A refugee aid group in Burnaby is launching a new program to turn regular citizens into settlement support workers to help one of the most vulnerable groups of refugees.
Journey Home Community Society will train church groups and community members to help people who apply for refugee status after they arrive in Canada. It’s the first attempt to coordinate help for this population, said James Grunau from Journey Home Community Association.
“I don’t know of anybody else that is actually training groups to sponsor refugee claimant families and to take on the full settlement picture for a newly arriving refugee claimant family,” said Grunau. “We’re not wanting to diminish the private sponsorship program.
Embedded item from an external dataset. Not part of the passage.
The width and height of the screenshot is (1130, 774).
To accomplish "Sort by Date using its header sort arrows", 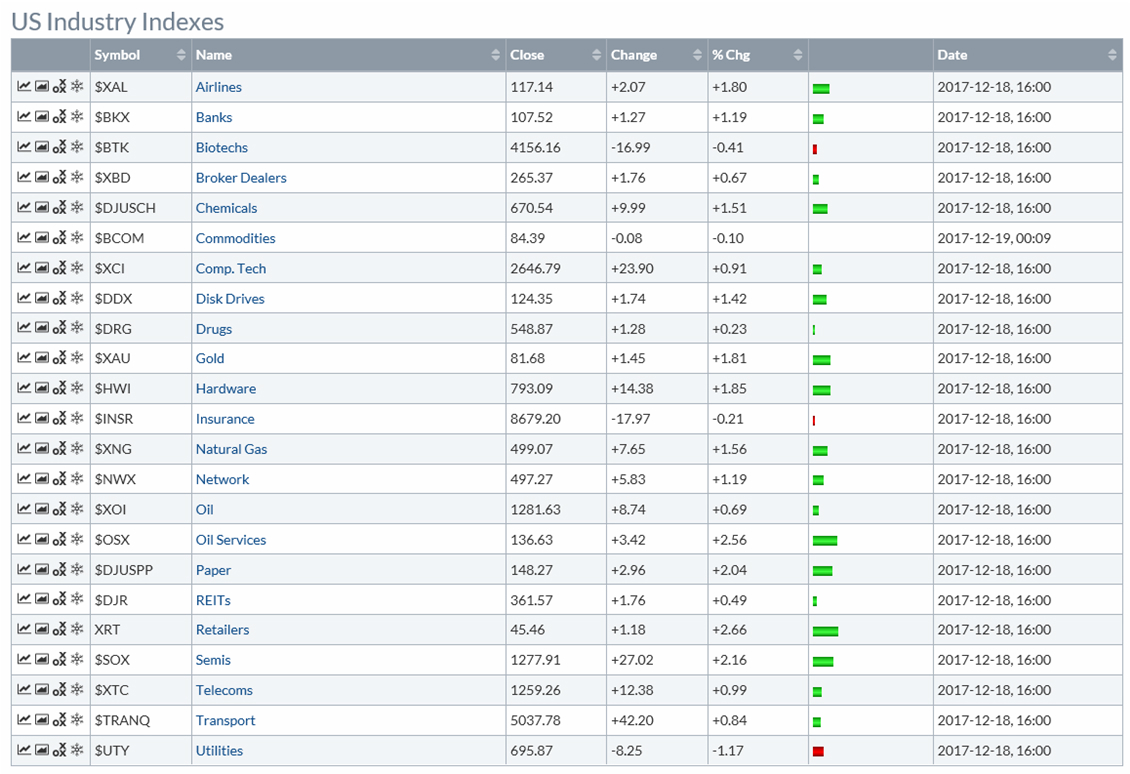I will [x=1112, y=55].
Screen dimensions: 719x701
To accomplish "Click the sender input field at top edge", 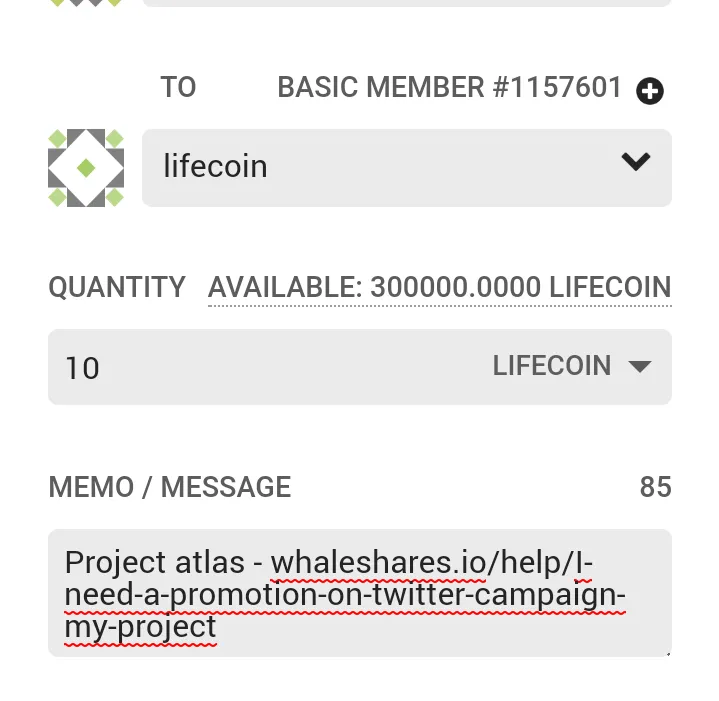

We’re just saying there’s a whole body of people already here who aren’t getting help or attention.”
Asylum seeking refugees arrive in Canada and then claim refugee status, unlike government-assisted refugees or privately sponsored refugees, who are preapproved before they come to Canada. Asylum seeking refugees can easily fall through the cracks because there’s less government aid available when they first arrive. That’s where Journey Home steps in, with help funding housing and applying for refugee status and income assistance.
There are roughly 1,000 refugee claimants arriving in the Lower Mainland each year. Journey Home, which only has five staff members, helps roughly 35 to 40 people a year, but Grunau sees this new program as a way to multiply the helpers. The training program will focus on three areas: housing, settlement support and relational care.
Journey Home is launching the program with a $10,000-grant from a Vancouver Rotary group. The program starts this weekend with Tenth Church in Vancouver.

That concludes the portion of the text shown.